Dataset used: **Iris — UCI Machine Learning Repository**

---

## 🔹 Step 1: Import Libraries

In [None]:
import pandas as pd
import numpy as np
from sklearn.preprocessing import LabelEncoder, StandardScaler
print('Libraries imported.')

## 🔹 Step 2: Load Dataset from UCI

In [None]:
url = 'https://archive.ics.uci.edu/ml/machine-learning-databases/iris/iris.data'
columns = ['sepal_length','sepal_width','petal_length','petal_width','class']
df = pd.read_csv(url, names=columns)
df.head()

## 🔹 Step 3: Dataset Overview

In [None]:
print('Shape:', df.shape)
print('\nColumn Names:', df.columns.tolist())
df.head()

## 🔹 Step 4: Data Types & Summary

In [None]:
df.info()

In [None]:
df.describe()

## 🔹 Step 5: Check Missing Values

In [None]:
df.isnull().sum()

## 🔹 Step 6: Handle Missing Values (if found)

In [None]:
# Example strategy: fill numeric columns with mean
for col in df.select_dtypes(include=['float64','int64']).columns:
    df[col].fillna(df[col].mean(), inplace=True)

# Fill categorical values with mode
for col in df.select_dtypes(include=['object']).columns:
    df[col].fillna(df[col].mode()[0], inplace=True)

df.isnull().sum()

## 🔹 Step 7: Remove Duplicate Records

In [None]:
before = df.shape[0]
df.drop_duplicates(inplace=True)
after = df.shape[0]
print('Duplicates removed:', before - after)

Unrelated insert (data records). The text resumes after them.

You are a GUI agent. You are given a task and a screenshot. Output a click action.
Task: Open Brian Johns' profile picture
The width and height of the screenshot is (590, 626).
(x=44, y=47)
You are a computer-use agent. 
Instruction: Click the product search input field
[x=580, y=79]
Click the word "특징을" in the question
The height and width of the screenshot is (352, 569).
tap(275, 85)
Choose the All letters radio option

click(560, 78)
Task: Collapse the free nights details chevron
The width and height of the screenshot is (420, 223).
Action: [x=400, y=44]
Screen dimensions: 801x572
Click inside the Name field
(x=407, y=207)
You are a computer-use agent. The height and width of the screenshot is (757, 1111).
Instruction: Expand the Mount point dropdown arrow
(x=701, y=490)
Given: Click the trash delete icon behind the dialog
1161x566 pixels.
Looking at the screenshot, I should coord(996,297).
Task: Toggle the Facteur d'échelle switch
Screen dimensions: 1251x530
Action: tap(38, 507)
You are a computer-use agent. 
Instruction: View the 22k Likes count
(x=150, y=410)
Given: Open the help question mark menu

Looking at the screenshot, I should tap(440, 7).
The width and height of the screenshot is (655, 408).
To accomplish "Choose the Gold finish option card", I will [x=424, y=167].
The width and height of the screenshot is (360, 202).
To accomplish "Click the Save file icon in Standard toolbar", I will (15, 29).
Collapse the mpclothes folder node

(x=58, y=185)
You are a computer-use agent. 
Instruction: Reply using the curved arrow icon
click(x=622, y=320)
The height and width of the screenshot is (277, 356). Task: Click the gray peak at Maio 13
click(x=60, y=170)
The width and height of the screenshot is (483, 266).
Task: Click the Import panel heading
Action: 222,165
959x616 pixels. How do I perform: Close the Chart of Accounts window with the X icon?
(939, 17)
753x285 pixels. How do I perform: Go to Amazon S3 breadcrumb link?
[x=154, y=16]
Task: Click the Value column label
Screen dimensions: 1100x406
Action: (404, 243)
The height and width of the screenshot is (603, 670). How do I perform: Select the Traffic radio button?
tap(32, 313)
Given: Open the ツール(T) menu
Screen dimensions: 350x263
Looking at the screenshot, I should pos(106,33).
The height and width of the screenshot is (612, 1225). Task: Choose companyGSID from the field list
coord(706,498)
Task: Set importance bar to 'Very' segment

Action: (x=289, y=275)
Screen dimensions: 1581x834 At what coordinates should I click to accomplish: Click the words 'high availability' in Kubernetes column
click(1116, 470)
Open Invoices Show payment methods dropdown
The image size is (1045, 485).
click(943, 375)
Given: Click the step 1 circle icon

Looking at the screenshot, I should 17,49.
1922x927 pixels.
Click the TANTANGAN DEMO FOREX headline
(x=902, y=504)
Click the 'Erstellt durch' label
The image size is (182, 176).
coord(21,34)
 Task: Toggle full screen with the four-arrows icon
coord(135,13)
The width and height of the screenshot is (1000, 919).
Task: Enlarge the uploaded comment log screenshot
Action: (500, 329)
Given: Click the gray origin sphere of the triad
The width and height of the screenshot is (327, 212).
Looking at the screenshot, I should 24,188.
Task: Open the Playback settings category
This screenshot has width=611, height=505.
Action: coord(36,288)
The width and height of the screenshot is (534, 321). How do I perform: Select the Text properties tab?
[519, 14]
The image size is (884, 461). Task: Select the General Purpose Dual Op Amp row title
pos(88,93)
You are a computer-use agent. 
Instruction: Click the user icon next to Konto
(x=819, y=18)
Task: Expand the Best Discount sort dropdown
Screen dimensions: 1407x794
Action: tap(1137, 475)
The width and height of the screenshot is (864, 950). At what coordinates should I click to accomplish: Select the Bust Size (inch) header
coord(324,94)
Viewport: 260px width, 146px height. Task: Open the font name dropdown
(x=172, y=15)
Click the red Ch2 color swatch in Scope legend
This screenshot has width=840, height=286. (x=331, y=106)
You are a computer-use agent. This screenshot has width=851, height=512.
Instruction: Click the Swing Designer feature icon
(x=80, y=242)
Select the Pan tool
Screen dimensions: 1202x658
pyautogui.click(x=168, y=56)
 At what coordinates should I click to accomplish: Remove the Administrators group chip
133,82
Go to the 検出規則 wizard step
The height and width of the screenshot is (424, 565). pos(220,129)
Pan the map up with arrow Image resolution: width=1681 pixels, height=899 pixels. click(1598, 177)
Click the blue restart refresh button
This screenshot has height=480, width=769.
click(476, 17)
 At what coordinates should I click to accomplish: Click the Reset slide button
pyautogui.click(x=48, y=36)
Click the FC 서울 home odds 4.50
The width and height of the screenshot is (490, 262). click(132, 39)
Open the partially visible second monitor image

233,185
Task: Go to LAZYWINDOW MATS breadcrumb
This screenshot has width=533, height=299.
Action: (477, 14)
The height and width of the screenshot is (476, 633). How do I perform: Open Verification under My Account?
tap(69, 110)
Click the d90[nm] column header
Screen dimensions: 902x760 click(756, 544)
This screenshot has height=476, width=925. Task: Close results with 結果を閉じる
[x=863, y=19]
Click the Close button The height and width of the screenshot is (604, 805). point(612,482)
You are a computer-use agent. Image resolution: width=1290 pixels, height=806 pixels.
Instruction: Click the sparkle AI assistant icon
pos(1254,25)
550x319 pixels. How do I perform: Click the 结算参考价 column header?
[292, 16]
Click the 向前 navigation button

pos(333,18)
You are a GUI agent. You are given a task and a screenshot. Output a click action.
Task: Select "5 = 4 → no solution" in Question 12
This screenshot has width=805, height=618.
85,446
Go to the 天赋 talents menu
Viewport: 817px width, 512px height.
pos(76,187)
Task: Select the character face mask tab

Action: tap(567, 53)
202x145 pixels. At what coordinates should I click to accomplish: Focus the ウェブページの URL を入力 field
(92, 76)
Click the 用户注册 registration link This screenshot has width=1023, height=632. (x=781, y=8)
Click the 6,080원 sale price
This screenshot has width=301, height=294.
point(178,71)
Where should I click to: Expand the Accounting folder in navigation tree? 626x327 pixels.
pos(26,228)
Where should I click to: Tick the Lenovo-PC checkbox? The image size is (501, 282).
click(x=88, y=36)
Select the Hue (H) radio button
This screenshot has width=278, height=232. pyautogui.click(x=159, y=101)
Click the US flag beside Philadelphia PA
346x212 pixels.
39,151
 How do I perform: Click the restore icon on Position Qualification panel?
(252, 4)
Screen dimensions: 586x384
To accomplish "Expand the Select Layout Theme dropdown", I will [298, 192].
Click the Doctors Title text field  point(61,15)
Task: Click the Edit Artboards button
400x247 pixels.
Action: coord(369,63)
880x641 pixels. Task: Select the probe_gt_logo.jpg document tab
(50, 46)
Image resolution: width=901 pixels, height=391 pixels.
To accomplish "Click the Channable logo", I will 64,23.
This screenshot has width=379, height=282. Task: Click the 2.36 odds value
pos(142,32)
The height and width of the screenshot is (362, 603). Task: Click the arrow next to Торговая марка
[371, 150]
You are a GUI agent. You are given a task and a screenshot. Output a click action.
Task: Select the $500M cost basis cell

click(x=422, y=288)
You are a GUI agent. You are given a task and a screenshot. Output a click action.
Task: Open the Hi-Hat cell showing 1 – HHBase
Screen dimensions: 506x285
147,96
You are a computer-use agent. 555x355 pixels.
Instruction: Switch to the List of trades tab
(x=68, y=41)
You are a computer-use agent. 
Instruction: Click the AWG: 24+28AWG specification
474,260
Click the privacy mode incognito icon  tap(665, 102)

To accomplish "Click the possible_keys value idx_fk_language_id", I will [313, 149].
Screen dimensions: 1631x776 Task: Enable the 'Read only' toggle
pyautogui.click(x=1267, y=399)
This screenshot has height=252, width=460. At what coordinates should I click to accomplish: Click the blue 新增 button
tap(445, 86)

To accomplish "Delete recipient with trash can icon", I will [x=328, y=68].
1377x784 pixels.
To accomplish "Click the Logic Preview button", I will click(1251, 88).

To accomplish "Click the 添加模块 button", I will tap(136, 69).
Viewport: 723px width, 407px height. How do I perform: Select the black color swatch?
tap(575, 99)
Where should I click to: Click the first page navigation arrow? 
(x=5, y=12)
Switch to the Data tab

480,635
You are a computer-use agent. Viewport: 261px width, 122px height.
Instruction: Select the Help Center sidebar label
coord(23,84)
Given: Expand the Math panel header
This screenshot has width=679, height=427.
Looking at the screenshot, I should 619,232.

## 🔹 Step 8: Encode Categorical Column

In [None]:
encoder = LabelEncoder()
df['class'] = encoder.fit_transform(df['class'])
df.head()

## 🔹 Step 9: Feature Scaling

In [None]:
scaler = StandardScaler()
cols = ['sepal_length','sepal_width','petal_length','petal_width']
df[cols] = scaler.fit_transform(df[cols])
df.head()

## 🔹 Step 10: Save Final Dataset

In [None]:
df.to_csv('assignment2_cleaned_iris.csv', index=False)
print('Saved: assignment2_cleaned_iris.csv')

---
### ✔ End of Assignment‑2
Make sure to explain outputs briefly while submitting.